It turns out the gradient of \(L_{FM}\) and \(L_{CFM}\) with respect to \(\varphi\) are the same. Which if so, means that they are effectively the same thing, at least to us. During training we use the gradients, not strictly the value of the loss.
We can show that the two gradients are the same by a little algebraic magic with the conditional flow matching loss.
First I’ll just again note that the average of the vector field with respect to \(p_t(x_t\vert x_1)\) would theoretically give us the exact transformation vector field.
\[\begin{align} u_t(x_t;t) = \mathbb{E}_{X_1}\left[u_t(x|x_1;t) \right] \end{align}\]We can expand the squared norm using some the inner product identity.
\[\begin{align} || A -B ||^2 &= || A -C + C- B ||^2 \\ &= \langle (A - C) + (C - B), (A - C) + (C - B) \rangle \\ &= || A - C ||^2 + 2 \langle A - C, C - B\rangle + || C - B ||^2 \\ \end{align}\]And a little thing with expectations over inner products where \(C\) is not a function of \(A\).
\[\begin{align} \mathbb{E}_{A} \langle C, f(A) \rangle &= \mathbb{E}_{A} \sum_i C_i \cdot (f(A))_i \\ &= \sum_i C_i \cdot \mathbb{E}_{A}(f(A))_i \\ &= \langle C, \mathbb{E}_{A}(f(A))\rangle \\ \end{align}\]Using these, we can expand the conditional flow matching loss.
\[\begin{align} L_{CFM}(\varphi) = \mathbb{E}_{t, X_t, X_1}&||v(x_t; t, \varphi) - u_t(x_t|x_1;t)||^2 \\ = \mathbb{E}_{t, X_t, X_1}&||v(x_t; t, \varphi) -u_t(x_t;t) + u_t(x_t;t)- u_t(x|x_1;t)||^2 \\ = \mathbb{E}_{t, X_t, X_1}& \left[ v(x_t; t, \varphi) -u_t(x_t;t)||^2 \right. \\ &\left. + 2 \langle v(x_t; t, \varphi) -u_t(x_t;t), u_t(x_t;t)- u_t(x|x_1;t)\rangle \right. \\ &\left. + ||u_t(x_t;t)- u_t(x_t|x_1;t)^2 \right] \\ = \mathbb{E}_{t, X_t, X_1}&\left[||v(x_t; t, \varphi) -u_t(x_t|x_1;t)||^2\right] \\ &\;\; + 2\mathbb{E}_{t, X_t, X_1}\left[\langle v(x_t; t, \varphi) -u_t(x_t;t), u_t(x_t;t)- u_t(x_t|x_1;t)\rangle\right] \\ &\;\; + \mathbb{E}_{t, X_t, X_1}\left[||u_t(x_t;t)- u_t(x_t|x_1;t)||^2\right] \\ = L_{FM}(\varphi&)\\ &\;\; + 2\mathbb{E}_{t, X_t}\left[\langle v(x_t; t, \varphi) -u_t(x_t;t), u_t(x_t;t)- \mathbb{E}_{X_1|X_t}u_t(x_t|x_1;t)\rangle\right] \\ &\;\; + \mathbb{E}_{t, X_t, X_1}\left[||u_t(x_t;t)- u_t(x_t|x_1;t)||^2\right] \\ = L_{FM}(\varphi&)+ \mathbb{E}_{t, X_t, X_1}\left[||u_t(x_t;t)- u_t(x_t|x_1;t)||^2\right] \\ \end{align}\]And the second term here doesn’t depend on \(\varphi\) so \(\nabla_\varphi L_{CFM}(\varphi) =\nabla_\varphi L_{FM}(\varphi)\).
Checkerboard density: Dimensionality and modal scaling behaviour
Now let’s look at a full example.
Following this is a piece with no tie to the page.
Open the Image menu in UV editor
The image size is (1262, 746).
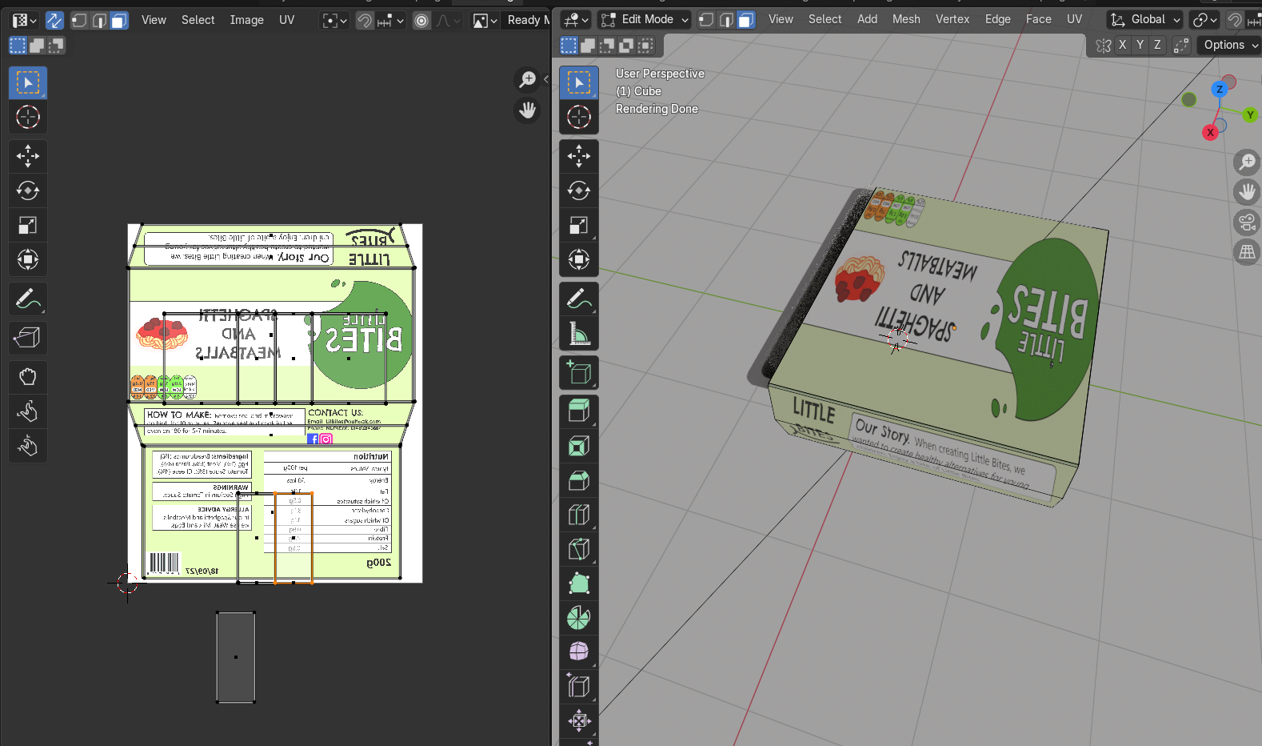coord(246,20)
Let’s say that for whatever reason we want to create a flow representation of the following sample distribution.

With typical approaches, they would not have great time. As the distribution is extremely multi-modal. But to a flow matching model, this is pretty simple. The actual object that we are modelling is the vector field transporting the samples, which is just a function that we need to approximate with inputs and outputs. So, we can throw a pretty standard MLP network in as our approximate vector field.
from torch import nn
import torch
class Block(nn.Module):
def __init__(self, channels=512):
super().__init__()
self.ff = nn.Linear(channels, channels)
self.act = nn.ReLU()
def forward(self, x):
return self.act(self.ff(x))
class FlowMLP(nn.Module):
def __init__(self, channels_data=2, layers=5, channels=512):
super().__init__()
self.in_projection = nn.Linear(channels_data, channels)
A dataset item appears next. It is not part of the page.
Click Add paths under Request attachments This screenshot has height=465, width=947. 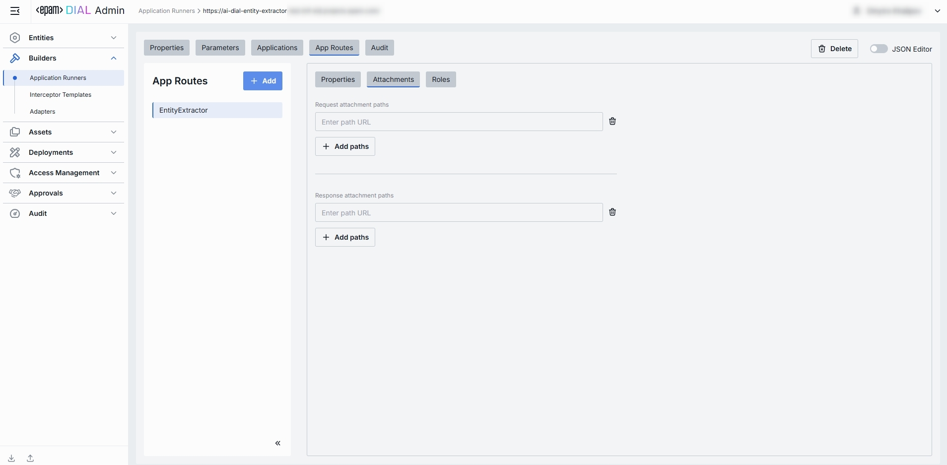[345, 146]
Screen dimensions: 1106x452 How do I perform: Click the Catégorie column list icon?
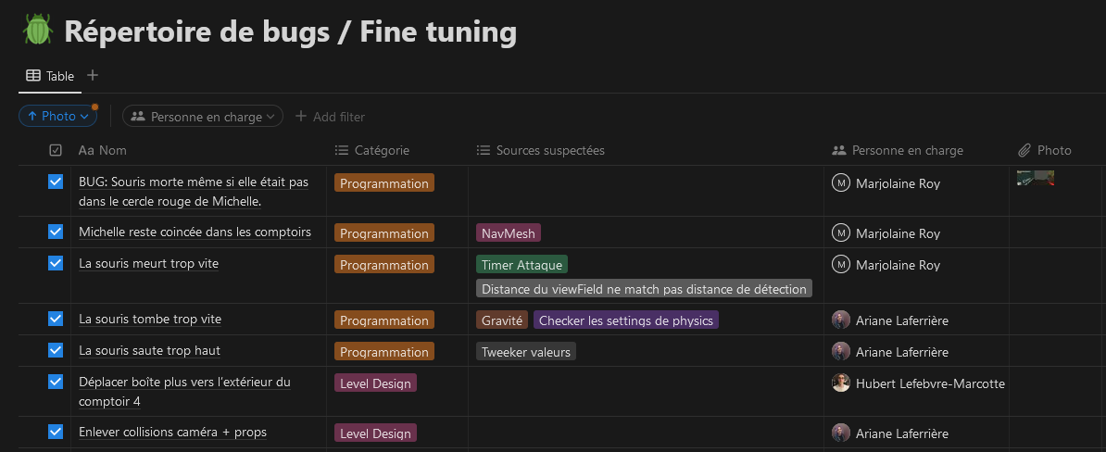click(x=342, y=150)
concat_dim = channels + channels
self.concat_projection = nn.Linear(concat_dim, channels)
self.blocks = nn.Sequential(*[
CondBlock(channels) for _ in range(layers)
])
self.out_projection = nn.Linear(channels, channels_data)
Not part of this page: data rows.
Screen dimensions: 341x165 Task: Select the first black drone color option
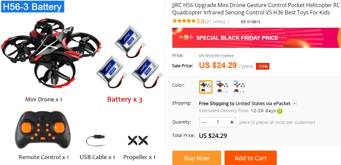(205, 87)
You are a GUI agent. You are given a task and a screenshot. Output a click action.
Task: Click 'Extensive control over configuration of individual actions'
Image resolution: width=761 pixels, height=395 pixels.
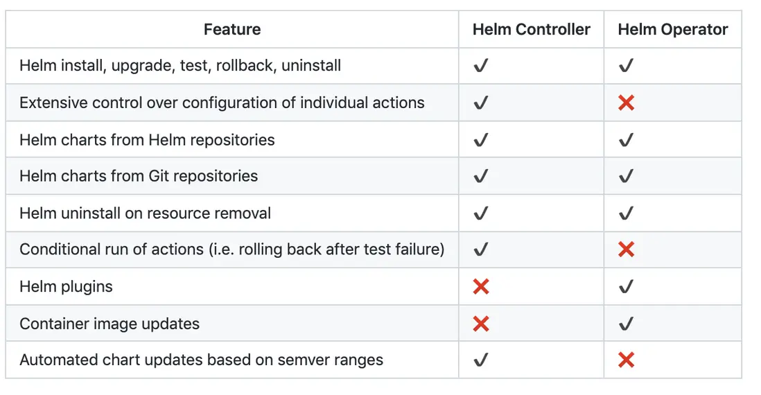tap(222, 103)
self.t_mlp = nn.Sequential(
nn.Linear(1, 128),
nn.ReLU(),
nn.Linear(128, channels)
)
def forward(self, x, t):
x = self.in_projection(x)
t = t.unsqueeze(-1)
t = self.t_mlp(t) # Learn an embedded depency on t
# Concatenate and project
h = torch.cat([x, t], dim=-1)
h = self.concat_projection(h)
# Pass through MLP
h = self.blocks(h)
h = self.out_projection(h)
return h
Our training loop is then just implementing the loss that we have above for checkerboard_samples
.
from tqdm.notebook import tqdm, trange
training_steps = 2_000
optim = torch.optim.AdamW(model.parameters(), lr=1e-3)
batch_size = 256
pbar = trange(training_steps)
losses = []
for i in pbar:
# Selecting random batches of our target distribution to lower
# the computational cost
x1 = checkerboard_samples[torch.randint(data.size(0), (batch_size,))]
# Sampling the same number samples from the base distribution
x0 = torch.randn_like(x1)
# Calculating x_1 - x_0
target = x1 - x0
# Sampling time
t = torch.rand(x1.size(0))
# Sample paths / generating X_t
xt = (1 - t[:, None]) * x0 + t[:, None] * x1
# Getting out v(x_t;t)
pred = model(xt, t) # also add t here
# Implementing our loss
loss = ((target - pred)**2).mean()
loss.backward()
optim.step()
optim.zero_grad()
if (i +1)% 100==0:
pbar.set_postfix(loss=loss.item())
losses.append(loss.item())
After training for a few thousand steps I get the following (plus a bonus).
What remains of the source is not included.